Having lambasted the British monarchy as genocidal lunatics, Australia’s republicans nevertheless are very pleased that an Australian will soon be Denmark’s new queen. The current queen, Margrethe II, will be abdicating in two weeks’ time because after fifty-two years as queen, she has concluded it is now time to leave the responsibility to the next generation. Her son, Crown Prince Frederick, will succeed her and he is married to an Australian called Mary Donaldson.
Frederick and Donaldson’s courtship and marriage have been closely and jubilantly followed by the Australian Media. Now that she will be queen, Australia’s television and newspapers are falling over themselves to report this. ABC has presented the couple’s relationship as a true ‘love story’ and tracked down Donaldson’s former headteacher who said in an interview with ABC that she always knew Donaldson was destined for greatness.
MPs have been no less gushing. The liberal party MP, Alex Hawke, declared that 2024 had got off to a wonderful start with the news that an Australian would soon be wearing a Danish crown. As Donaldson was born in Tasmania, the Tasmanian republican premier, Jeremy Rockcliffe, could not resist describing her as ‘Princess Mary’ and declaring her to be a wonderful ambassador for Tasmania.

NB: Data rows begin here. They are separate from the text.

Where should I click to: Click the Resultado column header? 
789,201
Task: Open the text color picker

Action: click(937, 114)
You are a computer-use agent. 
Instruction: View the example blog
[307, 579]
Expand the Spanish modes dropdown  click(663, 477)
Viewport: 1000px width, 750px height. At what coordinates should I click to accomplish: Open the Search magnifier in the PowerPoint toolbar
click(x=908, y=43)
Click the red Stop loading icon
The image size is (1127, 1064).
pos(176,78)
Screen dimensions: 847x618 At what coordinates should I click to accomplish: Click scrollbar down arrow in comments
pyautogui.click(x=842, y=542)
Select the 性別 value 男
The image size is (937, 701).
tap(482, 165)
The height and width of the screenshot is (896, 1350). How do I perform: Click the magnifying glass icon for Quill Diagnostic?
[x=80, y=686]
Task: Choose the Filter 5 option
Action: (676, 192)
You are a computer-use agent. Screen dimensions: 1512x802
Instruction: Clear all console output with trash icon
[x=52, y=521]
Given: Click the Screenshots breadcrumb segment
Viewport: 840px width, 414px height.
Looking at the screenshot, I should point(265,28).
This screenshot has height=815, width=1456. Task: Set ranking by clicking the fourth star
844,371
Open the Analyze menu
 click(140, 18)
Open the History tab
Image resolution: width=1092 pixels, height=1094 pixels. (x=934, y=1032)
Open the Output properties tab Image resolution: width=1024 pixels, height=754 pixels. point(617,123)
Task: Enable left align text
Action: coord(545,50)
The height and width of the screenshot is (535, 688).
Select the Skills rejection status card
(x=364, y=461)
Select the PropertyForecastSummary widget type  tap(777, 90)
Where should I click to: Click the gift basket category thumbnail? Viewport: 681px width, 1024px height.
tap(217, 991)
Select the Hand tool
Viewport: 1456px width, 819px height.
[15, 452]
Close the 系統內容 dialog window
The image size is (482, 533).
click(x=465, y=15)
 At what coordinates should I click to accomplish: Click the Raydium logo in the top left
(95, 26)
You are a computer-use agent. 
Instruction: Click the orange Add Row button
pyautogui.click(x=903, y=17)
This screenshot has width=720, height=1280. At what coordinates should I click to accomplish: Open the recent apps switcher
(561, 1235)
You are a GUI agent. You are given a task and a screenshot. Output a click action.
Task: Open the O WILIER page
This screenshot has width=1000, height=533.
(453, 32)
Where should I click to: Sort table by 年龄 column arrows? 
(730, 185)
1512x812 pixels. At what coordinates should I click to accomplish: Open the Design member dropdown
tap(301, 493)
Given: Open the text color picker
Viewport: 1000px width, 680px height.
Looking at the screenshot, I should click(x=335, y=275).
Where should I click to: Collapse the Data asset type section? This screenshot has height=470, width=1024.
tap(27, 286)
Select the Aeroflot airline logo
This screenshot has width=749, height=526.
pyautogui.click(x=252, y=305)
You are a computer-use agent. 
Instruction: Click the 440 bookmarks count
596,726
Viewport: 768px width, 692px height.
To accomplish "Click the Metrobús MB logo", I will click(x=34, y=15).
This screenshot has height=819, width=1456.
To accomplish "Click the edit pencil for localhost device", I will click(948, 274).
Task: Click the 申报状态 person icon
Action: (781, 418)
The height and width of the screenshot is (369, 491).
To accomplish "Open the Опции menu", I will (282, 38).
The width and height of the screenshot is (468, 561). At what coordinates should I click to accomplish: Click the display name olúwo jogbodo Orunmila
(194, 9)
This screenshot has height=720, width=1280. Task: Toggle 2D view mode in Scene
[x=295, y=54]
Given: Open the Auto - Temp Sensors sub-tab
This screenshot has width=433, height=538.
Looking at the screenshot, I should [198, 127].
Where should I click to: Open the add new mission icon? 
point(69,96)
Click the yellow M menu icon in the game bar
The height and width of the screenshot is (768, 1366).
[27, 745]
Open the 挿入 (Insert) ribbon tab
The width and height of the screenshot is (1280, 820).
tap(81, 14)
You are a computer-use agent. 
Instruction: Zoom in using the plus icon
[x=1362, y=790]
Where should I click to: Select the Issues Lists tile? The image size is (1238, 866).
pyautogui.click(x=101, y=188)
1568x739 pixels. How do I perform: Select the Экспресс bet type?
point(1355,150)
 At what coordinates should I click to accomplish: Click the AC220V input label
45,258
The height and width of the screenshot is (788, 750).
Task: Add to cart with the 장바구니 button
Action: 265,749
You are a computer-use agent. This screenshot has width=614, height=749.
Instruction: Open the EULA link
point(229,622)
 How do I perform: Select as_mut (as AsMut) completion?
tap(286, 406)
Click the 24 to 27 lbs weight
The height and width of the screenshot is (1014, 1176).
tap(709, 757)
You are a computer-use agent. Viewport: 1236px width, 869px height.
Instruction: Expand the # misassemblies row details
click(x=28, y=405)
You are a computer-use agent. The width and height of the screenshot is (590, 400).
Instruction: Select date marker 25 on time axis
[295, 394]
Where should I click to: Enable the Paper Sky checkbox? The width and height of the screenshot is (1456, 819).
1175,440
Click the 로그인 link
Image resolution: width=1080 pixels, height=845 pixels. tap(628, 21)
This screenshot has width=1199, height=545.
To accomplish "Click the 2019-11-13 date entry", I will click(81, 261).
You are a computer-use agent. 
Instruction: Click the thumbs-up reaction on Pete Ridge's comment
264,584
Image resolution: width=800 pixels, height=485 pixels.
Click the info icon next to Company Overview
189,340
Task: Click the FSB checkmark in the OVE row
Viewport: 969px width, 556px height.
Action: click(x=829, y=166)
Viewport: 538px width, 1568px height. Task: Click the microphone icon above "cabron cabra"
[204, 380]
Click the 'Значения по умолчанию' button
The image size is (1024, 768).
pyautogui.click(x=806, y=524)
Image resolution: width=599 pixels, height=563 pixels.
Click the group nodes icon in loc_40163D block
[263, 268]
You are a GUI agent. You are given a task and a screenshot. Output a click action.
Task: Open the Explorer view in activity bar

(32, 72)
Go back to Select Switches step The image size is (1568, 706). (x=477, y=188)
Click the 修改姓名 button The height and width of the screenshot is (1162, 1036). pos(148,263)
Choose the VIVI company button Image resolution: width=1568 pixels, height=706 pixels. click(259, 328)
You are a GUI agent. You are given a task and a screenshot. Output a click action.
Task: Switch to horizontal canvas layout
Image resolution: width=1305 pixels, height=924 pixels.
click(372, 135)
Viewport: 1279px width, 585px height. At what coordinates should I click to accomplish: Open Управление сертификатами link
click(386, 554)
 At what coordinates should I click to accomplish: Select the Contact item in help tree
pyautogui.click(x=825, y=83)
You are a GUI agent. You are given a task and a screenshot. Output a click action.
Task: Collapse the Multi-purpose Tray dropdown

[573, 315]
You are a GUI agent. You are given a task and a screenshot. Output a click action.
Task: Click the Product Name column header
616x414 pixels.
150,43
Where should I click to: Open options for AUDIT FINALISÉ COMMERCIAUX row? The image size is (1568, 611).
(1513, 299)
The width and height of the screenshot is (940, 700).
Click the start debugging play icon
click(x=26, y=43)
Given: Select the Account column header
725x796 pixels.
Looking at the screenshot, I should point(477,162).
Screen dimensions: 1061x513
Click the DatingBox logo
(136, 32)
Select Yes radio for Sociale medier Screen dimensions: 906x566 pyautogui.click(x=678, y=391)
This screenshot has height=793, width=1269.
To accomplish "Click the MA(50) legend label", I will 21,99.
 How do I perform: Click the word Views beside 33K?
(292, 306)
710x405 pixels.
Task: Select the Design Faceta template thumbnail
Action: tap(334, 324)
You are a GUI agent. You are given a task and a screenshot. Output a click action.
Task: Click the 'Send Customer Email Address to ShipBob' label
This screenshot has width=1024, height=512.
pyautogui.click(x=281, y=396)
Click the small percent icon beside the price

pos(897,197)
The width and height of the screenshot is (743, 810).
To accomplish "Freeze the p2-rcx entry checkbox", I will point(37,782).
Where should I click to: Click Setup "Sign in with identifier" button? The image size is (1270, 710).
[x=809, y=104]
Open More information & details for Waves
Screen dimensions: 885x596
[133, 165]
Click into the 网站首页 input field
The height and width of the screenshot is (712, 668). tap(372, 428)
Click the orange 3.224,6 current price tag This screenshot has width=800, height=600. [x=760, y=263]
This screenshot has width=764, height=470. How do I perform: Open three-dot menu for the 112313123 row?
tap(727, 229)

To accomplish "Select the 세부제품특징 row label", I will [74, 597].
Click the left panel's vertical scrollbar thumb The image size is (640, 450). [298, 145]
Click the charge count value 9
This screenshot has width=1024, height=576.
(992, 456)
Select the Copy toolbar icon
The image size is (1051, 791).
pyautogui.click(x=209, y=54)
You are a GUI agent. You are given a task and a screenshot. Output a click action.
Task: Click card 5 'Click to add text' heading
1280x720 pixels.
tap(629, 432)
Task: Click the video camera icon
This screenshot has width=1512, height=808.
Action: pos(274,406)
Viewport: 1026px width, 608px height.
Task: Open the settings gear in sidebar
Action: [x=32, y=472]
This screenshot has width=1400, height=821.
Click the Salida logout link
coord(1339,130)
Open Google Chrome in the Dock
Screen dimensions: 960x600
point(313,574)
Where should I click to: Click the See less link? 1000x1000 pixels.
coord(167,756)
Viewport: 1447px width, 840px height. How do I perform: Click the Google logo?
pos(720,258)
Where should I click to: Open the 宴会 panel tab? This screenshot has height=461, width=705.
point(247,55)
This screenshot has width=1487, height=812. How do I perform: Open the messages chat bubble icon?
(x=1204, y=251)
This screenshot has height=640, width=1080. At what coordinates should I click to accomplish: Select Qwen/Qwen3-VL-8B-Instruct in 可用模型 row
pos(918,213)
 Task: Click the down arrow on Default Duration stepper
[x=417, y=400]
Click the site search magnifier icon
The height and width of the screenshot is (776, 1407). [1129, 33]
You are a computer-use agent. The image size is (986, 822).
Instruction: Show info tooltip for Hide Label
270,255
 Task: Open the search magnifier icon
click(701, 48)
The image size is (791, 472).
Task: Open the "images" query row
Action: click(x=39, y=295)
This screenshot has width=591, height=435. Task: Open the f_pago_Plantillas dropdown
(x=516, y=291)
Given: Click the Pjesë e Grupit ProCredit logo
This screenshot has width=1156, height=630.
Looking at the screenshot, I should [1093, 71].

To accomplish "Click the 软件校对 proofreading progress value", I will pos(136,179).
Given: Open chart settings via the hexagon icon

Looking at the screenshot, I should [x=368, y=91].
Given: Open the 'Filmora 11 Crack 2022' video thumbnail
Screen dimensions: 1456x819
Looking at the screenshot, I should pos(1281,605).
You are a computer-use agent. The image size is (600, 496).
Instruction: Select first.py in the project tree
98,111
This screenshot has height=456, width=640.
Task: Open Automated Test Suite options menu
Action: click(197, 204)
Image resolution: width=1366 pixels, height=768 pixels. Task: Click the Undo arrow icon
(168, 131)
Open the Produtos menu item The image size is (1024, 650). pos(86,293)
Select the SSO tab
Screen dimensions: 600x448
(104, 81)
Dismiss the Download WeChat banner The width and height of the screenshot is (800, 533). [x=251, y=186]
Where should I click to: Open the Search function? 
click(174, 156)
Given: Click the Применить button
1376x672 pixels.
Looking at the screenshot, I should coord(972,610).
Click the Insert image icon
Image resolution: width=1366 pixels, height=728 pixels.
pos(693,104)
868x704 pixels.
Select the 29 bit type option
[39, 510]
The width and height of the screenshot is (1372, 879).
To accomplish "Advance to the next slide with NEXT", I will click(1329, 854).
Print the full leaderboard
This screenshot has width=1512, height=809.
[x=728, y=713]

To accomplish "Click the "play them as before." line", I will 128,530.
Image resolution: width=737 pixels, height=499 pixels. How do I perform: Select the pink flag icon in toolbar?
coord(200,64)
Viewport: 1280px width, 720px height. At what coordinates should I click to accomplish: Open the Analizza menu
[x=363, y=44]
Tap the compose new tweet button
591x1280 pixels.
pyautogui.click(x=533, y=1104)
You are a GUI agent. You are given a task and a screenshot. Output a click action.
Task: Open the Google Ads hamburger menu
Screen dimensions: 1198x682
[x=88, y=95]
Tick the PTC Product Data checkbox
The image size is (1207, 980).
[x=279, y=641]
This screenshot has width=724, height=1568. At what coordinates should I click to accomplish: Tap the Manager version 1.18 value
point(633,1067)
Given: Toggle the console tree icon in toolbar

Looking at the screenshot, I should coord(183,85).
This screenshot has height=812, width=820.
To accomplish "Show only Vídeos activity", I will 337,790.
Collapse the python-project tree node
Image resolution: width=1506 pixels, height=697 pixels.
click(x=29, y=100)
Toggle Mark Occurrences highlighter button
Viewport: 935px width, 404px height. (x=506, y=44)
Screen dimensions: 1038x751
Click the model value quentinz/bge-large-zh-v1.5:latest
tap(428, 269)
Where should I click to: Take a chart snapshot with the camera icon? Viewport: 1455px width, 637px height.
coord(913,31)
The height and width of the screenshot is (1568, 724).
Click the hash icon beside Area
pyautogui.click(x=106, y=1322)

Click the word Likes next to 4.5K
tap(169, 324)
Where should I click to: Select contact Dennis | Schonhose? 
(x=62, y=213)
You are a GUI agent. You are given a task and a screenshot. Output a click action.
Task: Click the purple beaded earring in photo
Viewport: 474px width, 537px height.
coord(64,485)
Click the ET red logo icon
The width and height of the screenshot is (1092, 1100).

Such inconsistency on the part of Australia’s republicans is laughable or infuriating depending upon one’s disposition. What makes it worse is that no one in Australia’s media and ruling classes appears to know that Denmark’s monarchs over centuries created a colonial empire. Denmark acquired its first colony in 1536 and its empire lasted until 1953 when Greenland ceased to have colonial status. Denmark was involved in the transatlantic slave trade also. Fort Christiansborg was Denmark’s slave trading base in West Africa from which slaves were transported to the plantations in the Danish West Indies. In total, it is estimated that Danish slave traders sold 111,000 slaves. The fort was named after the Danish king, Christian IV.
If one delves further back in Denmark’s history, one finds additional shocking facts. During the eight to the tenth centuries AD, Denmark’s bestial Vikings, under the leadership of their kings, not only pillaged and massacred but also enslaved many Europeans. This egregious practice for the most part ceased when the Danes converted to Christianity in the tenth century, but there were still Danes prepared to enslave people until as late as the fourteenth century.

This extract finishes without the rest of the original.